Health Economics Unit team at iHEA

Left to right - Dr Natalie Carvalho, Michelle Tew, A/Prof Kim Dalziel, Eunice Wu, Dr Ilias Goanitis, Ekaterina Woods.

The Health Economics Unit had a strong presence at the International Health Economics Association (iHEA) Congress held in Basel, Switzerland in July. We were well represented by members of our team delivering presentations across a range disease areas and health economic methodologies.

A/Prof Kim Dalziel delivered a presentation on EQ-5D-Y health state preferences in Australia and Spain into an organized session on “The Measurement and Valuation of Child and Adolescent Health and Wellbeing for Economic Evaluation”. This represented collaborative work with A/Prof Oliver Rivero-Arias at Oxford University. Her second presentation was on contributions to increasing expenditure for children with special health care needs in the US, and was research conducted as part of her Harkness Fellowship 2017/18 and in a team with Li Huang and Prof Gary Freed. A/Prof Dalziel also convened a child health economics meet up attended by 17 researchers from around the world, to discuss ways to progress child health economics research and collaboration within iHEA.

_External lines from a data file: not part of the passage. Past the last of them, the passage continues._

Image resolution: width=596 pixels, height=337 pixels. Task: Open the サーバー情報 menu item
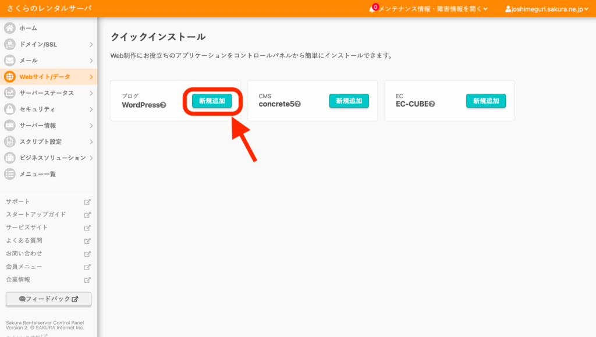pos(37,125)
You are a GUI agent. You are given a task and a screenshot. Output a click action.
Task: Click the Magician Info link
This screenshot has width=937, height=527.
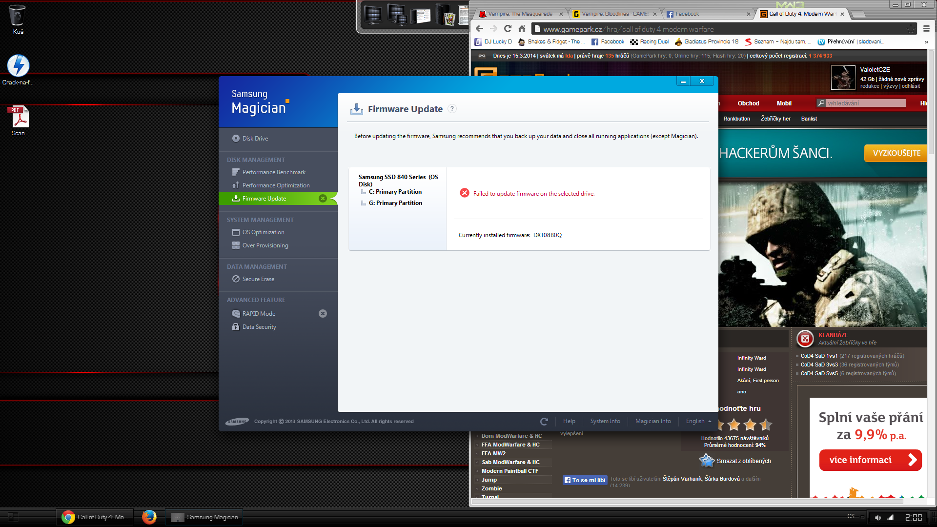(652, 421)
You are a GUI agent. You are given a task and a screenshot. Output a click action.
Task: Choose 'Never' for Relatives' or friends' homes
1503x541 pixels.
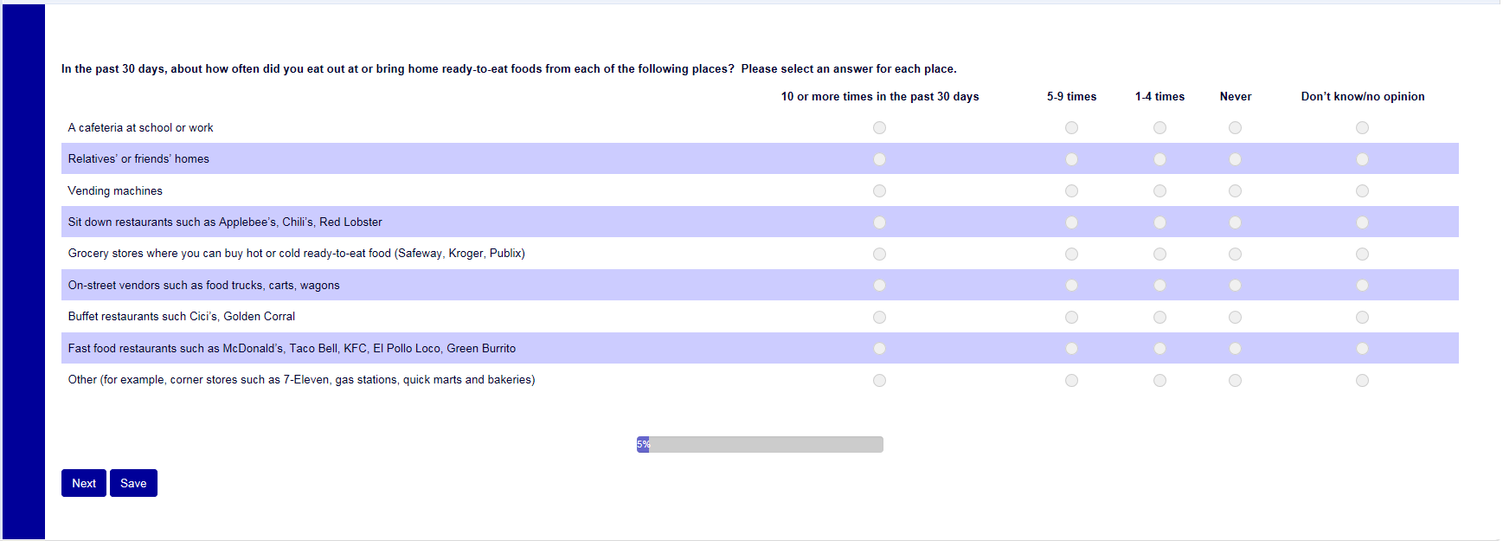point(1235,159)
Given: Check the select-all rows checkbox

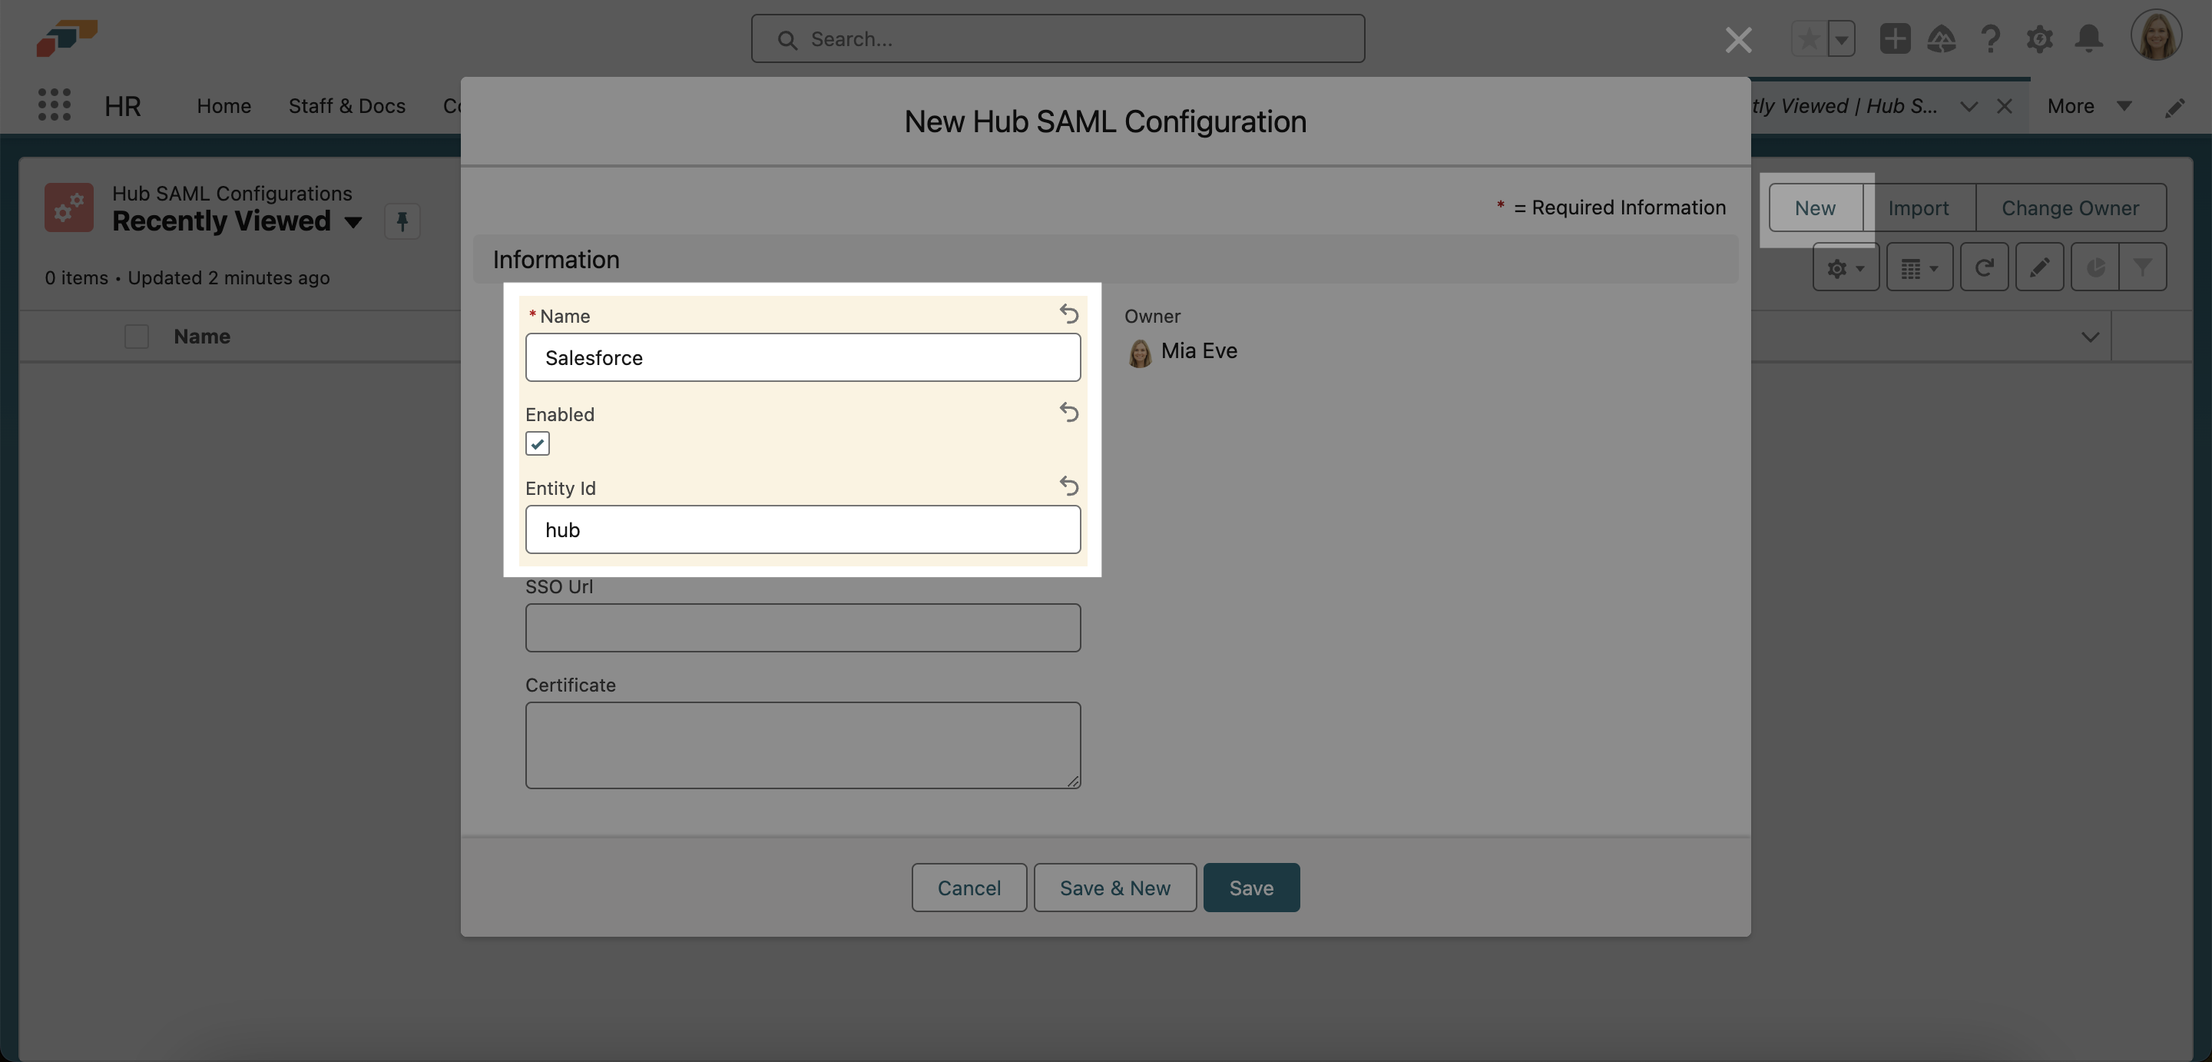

Dr Natalie Carvalho delivered a long oral presentation on the importance of framing effects when deriving health-related quality of life weights. This work is a collaboration with colleagues at Stanford University. Dr Carvalho also gave a poster presentation on the cost-effectiveness of new vaccines in four Pacific Island countries, research funded by the Asian Development Bank (ADB) and carried out in collaboration with the Murdoch Children’s Research Institute (MCRI). Dr Carvalho is funded by a University of Melbourne McKenzie Postdoctoral Fellowship scheme, and received a University of Melbourne Faculty of Medicine, Dentistry and Health Sciences (MDHS) Early Career Researcher (ECR) Travel Grant to attend IHEA. Dr Carvalho also took part in the 2-day Immunization Economics pre-congress Session.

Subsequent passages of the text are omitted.